Source records: Begin

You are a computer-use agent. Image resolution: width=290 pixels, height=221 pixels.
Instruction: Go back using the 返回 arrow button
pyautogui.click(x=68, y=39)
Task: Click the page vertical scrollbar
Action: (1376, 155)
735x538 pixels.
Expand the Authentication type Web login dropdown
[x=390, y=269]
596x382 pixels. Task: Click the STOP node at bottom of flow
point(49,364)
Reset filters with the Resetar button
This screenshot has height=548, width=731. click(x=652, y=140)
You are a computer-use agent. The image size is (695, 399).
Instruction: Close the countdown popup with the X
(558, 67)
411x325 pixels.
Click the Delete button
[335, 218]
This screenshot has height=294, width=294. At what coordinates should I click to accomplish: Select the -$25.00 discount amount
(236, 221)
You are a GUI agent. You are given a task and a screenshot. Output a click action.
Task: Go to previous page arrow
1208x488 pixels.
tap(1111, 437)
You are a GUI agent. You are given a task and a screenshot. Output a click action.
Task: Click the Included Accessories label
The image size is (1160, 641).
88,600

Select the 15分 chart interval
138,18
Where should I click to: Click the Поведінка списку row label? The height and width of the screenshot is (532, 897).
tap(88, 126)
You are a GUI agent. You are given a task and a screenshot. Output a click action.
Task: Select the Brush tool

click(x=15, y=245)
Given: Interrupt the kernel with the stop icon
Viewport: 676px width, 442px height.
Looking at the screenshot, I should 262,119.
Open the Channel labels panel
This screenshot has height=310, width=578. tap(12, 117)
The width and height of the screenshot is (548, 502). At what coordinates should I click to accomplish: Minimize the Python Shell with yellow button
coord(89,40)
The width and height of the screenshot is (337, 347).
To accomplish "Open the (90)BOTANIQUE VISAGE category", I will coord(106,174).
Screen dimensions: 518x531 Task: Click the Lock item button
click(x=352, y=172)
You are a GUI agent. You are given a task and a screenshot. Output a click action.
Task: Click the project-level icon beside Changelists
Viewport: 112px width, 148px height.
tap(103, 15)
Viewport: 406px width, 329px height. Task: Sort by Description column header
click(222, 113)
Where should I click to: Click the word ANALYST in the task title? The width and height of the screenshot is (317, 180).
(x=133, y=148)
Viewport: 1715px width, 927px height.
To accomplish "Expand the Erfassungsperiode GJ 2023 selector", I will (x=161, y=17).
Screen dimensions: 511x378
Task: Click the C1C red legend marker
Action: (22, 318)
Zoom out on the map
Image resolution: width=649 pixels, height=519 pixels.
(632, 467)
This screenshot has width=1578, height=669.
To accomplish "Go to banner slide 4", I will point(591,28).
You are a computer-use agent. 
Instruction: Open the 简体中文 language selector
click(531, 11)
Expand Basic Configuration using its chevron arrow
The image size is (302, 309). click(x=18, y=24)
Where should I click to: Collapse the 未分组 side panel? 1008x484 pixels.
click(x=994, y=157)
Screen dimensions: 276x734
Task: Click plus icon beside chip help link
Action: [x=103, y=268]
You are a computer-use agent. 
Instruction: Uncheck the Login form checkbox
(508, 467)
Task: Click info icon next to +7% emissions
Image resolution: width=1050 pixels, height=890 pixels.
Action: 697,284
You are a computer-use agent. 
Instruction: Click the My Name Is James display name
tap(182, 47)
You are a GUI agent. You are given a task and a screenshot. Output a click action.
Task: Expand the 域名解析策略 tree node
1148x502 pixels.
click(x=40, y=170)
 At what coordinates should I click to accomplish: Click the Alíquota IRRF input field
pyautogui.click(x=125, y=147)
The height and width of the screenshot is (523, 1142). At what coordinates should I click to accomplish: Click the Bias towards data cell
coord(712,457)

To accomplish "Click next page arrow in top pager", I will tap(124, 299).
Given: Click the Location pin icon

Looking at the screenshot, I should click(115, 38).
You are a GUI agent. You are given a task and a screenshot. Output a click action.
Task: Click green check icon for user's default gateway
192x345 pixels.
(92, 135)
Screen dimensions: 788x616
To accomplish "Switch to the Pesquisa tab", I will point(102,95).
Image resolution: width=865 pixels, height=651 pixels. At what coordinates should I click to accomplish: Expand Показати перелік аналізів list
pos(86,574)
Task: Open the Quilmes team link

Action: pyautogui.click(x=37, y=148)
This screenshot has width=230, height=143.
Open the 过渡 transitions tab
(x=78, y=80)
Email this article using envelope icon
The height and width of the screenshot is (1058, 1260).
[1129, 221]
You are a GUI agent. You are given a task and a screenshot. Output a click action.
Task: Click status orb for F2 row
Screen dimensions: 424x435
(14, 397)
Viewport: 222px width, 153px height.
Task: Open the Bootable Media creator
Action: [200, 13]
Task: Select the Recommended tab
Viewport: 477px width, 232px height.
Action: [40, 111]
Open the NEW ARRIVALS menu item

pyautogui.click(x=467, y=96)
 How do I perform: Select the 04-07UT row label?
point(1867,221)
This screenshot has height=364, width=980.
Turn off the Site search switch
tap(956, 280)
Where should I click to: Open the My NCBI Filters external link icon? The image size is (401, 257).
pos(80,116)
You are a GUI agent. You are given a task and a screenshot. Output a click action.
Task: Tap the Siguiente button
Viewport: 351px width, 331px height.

Source records: End

Exercise details | Return, unchanged, the run of lines above that opens with the line containing "Viewport: 112px width, 148px height." and closes with the line containing "Viewport: 1715px width, 927px height.". Include both.

Reply |
Viewport: 112px width, 148px height.
tap(103, 15)
Viewport: 406px width, 329px height. Task: Sort by Description column header
click(222, 113)
Where should I click to: Click the word ANALYST in the task title? The width and height of the screenshot is (317, 180).
(x=133, y=148)
Viewport: 1715px width, 927px height.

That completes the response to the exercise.